Thought we might start a thread with building tips, here is one to start for glass TD bow forms.

If you use a stop pin, drill an oversized  hole  deeper and put a spring under your pin to let it come up to the level of the limb thickness.

Put the limb against the pin(plastic on form of course)and the pressure strip can run right over the pin.

It adjusts itself to limb height so no slipped lams over the pin.





Stay sharp, Kenny.

   https://www.kennysarchery.com/

JamesV

Kenny .......

That is a good idea but a little complicated for me. I use a couple of 5/8" sprig nails to hold the core to the riser.

James
Proud supporter of Catch a Dream Foundation
-----------------------------------
When you are having a bad day always remember: Everyone suffers at their own level.

kennym

James, this is my takedown form, it would be a little harder with a one piece!

But you gotta have a stop pin on this form anyway, so I thought why not make it where it doesn't let lams slide over the top of pin .
Stay sharp, Kenny.

   https://www.kennysarchery.com/

kennym

And I noticed on the first set of limbs, the very end of the stack at wedge was rounded over a little, and didn't fit the riser pad as nicely as I wanted, so I put some shims past the pin from the stack to keep the hose and pressure strip  from pulling down as much and rounding over. Hope that made sense!!
Stay sharp, Kenny.

   https://www.kennysarchery.com/

kennym

Anybody else got any  methods we can use?
Stay sharp, Kenny.

   https://www.kennysarchery.com/

Crooked Stic

Here are a couple. I just redone this TD form. The old one had a lot of limbs run thru it and was showing it. Now I have this adjustable restraint for ! 1/2 forms to keep the pressure off the bolt holes.
And a tip overlay jig that can be used with a profile sander or Robo sander to pre bevel the overlays.
 
 
 
 
 
 
High on Archery.

kennym

Now that's what we need Mike!! This kind of stuff helps everybody!  :thumbsup:     :thumbsup:
Stay sharp, Kenny.

   https://www.kennysarchery.com/

Crooked Stic

I got to thinking about your spring loaded pin there. If you could find a metal sleeve to about the right id for your dowell to put in there it would be bomb proof.
High on Archery.

kennym

That would be excellent for you guys who use a form a lot for sure! I'm using an arrow cutoff, so the bigger diameter helps and I only build prob 5 bows a year.  Usually.  Maybe.
Stay sharp, Kenny.

   https://www.kennysarchery.com/

jess stuart

Great tips guys.  If you are like me you do everything possible to keep your bandsaw blade away from fiberglass.  One way I stay away from glass is to cutout the sight window before I glue up the bow.  I just wrap it with plastic wrap and put it back in place removing it later. Been doing it that way for years never had one stick so far. Only possible drawback is that it predetermines which limb is which but, that is easily accounted for by adjusting stack height if needed.

Crooked Stic

If you have a thickness sander this gets you TD limbs nice and parallel and square and to width. A sled. just two 3/4 plywood screwed and glued then parallel them thru the sander and you are ready.


High on Archery.

## Work to complete
a - Repeat the bow-building thread word for word, starting at "And I noticed" and ending at "we can use?".
b - Go on with the forum thread on bow-building tips from the point where it stops.
You won't need the data that follows this forum thread on bow-building tips.

## Given information
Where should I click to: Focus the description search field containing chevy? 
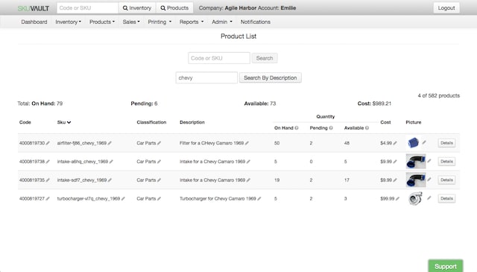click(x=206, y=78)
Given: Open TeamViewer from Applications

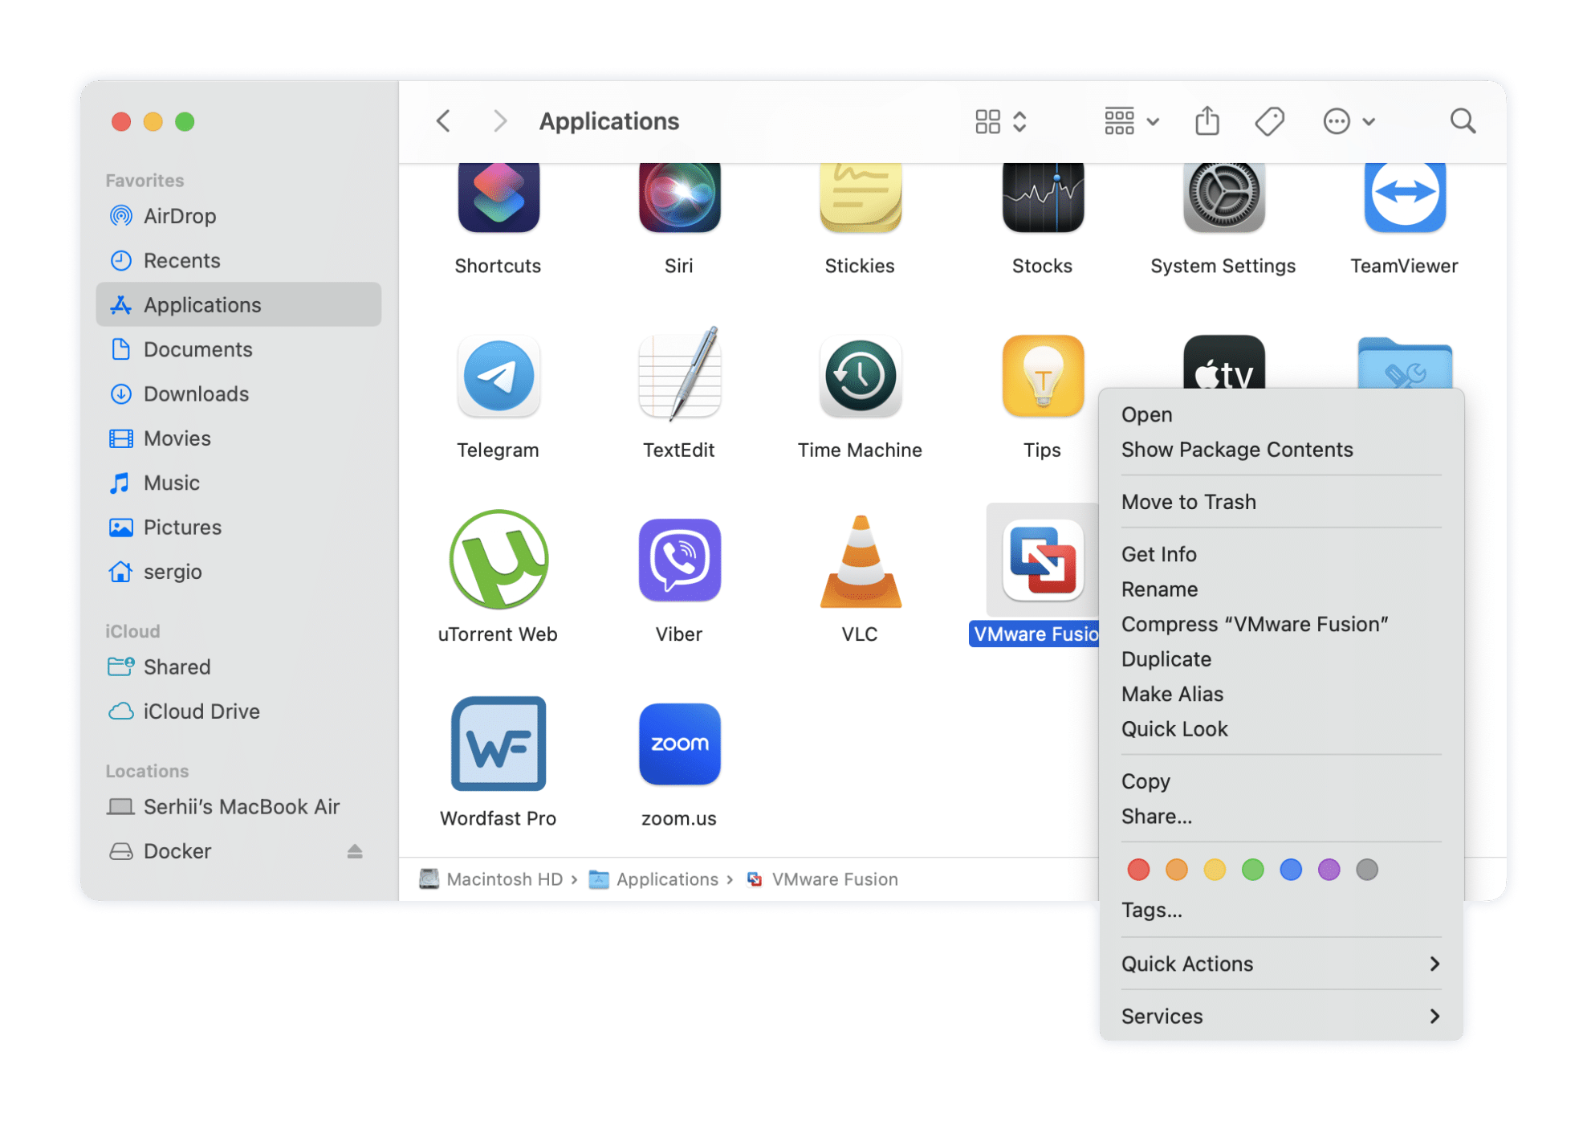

## Responses in order
a -
And I noticed on the first set of limbs, the very end of the stack at wedge was rounded over a little, and didn't fit the riser pad as nicely as I wanted, so I put some shims past the pin from the stack to keep the hose and pressure strip  from pulling down as much and rounding over. Hope that made sense!!
Stay sharp, Kenny.

   https://www.kennysarchery.com/

kennym

Anybody else got any  methods we can use?

b -
monterey

For sawing things like sight Windows I bent a.hacksaw frame at a 45 degree angle which keeps the frame from interfering as you cut.  It requires followup with rasps but for the tool deprived it gets you there.
Monterey

"I didn't say all that stuff". - Confucius........and Yogi Berra

Bvas

Don't feel bad Monterey, I'm in that tool deprived category as well.
I also use the hacksaw. But after marking out the sight window, I make cuts just shy of full depth about 1/8" apart for the full height of the window. Then I just pop the pieces out with a flat screwdriver and finish with a rasp or file.
I also have a set of small sanding drums from HF that fit  in a hand drill. They work well for shaping sight window and grip area.  For as cheap as they were, I have been surprised out how well they work and how long they have lasted.
Some hunt to survive; some survive to hunt

Bvas

Made this little mini form this morning. Well almost.... I ran out of dowels. Lol. I get frustrated with clamps sliding around when trying to put overlays on. So I'm hoping this little form will do the trick. Should be able to put a single clamp in the middle and band the rest.
No bows currently being built, so we will have to wait to see if it works.
Some hunt to survive; some survive to hunt

Bvas

Finished it up and tested with a finished bow. I think this will work much better for putting overlays on than the pile of clamps I normally use.
Some hunt to survive; some survive to hunt

kennym

Stay sharp, Kenny.

   https://www.kennysarchery.com/

Hell Yeahhh... Working with C-clamps can be a pain in the Arse...  Now you got Me thinking...  That could be dangerous...  Lol...

  Are you gonna use some kind of pressure strip to keep things flat...

Bvas

QuoteOriginally posted by Shredd:

Are you gonna use some kind of pressure strip to keep things flat...
Yessir. I will use the same as I use on my bow forms.
16ga galvanized steel strip with two wire lamp cord glued down the middle.
Some hunt to survive; some survive to hunt

Wolftrail

Crooked I like your tip on using the belt sander with the jig.   :thumbsup:

Trux Turning

Here's how I cut in string groves- I file in the first one, flip the limb over and use a spare file in the cut to line up the top cut.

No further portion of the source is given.